**DESCRIPTION OF THE TASK:**
Each line from the one with "Show previous product image with left arrow" to the final line of the data must be reproduced exactly, and no other line may appear.

**ENTRIES SUPPLIED:**
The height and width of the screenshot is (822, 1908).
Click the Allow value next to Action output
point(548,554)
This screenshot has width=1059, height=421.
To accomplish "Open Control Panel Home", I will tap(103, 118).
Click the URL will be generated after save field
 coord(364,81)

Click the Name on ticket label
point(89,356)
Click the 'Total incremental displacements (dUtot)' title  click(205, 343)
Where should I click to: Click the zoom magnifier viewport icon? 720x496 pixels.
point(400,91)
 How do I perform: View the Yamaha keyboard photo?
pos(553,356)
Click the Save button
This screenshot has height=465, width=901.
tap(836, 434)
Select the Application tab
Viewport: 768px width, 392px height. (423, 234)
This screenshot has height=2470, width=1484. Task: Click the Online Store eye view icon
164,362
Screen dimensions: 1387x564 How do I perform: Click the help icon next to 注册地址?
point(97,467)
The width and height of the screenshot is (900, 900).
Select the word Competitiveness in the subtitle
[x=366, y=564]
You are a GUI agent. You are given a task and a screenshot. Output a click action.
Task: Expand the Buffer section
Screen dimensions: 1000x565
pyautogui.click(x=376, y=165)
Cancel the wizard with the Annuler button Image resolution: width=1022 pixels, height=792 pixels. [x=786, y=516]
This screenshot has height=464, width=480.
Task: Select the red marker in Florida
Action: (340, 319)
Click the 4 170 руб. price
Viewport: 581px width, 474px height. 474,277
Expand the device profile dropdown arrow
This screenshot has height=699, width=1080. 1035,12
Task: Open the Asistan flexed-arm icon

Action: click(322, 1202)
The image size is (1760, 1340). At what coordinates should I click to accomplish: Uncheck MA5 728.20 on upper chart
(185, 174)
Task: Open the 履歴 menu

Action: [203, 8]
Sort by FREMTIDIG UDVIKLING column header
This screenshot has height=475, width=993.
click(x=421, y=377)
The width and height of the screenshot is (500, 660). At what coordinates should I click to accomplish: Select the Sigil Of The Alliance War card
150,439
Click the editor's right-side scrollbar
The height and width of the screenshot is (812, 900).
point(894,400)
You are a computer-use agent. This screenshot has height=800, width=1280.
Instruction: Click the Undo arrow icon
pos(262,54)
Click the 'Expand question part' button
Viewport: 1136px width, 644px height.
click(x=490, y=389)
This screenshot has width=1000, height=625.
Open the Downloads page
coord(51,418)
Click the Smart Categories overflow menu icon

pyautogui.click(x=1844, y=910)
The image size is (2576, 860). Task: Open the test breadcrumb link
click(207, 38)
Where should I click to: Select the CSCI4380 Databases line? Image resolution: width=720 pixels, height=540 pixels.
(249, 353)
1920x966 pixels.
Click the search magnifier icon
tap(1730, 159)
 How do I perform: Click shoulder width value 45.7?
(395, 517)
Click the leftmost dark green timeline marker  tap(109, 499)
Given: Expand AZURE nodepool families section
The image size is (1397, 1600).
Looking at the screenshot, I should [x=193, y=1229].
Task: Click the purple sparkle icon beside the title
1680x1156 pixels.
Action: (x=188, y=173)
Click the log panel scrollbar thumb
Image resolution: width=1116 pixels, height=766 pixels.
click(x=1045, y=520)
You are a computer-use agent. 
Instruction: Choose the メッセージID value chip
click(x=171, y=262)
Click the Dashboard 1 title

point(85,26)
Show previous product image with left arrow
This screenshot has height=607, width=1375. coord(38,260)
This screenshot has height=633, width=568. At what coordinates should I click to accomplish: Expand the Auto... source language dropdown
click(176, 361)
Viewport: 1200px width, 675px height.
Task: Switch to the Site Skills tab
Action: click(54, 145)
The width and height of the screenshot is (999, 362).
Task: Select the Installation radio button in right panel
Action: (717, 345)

**RESPONSE TO THE EXERCISE:**
Show previous product image with left arrow
This screenshot has height=607, width=1375. coord(38,260)
This screenshot has height=633, width=568. At what coordinates should I click to accomplish: Expand the Auto... source language dropdown
click(176, 361)
Viewport: 1200px width, 675px height.
Task: Switch to the Site Skills tab
Action: click(54, 145)
The width and height of the screenshot is (999, 362).
Task: Select the Installation radio button in right panel
Action: (717, 345)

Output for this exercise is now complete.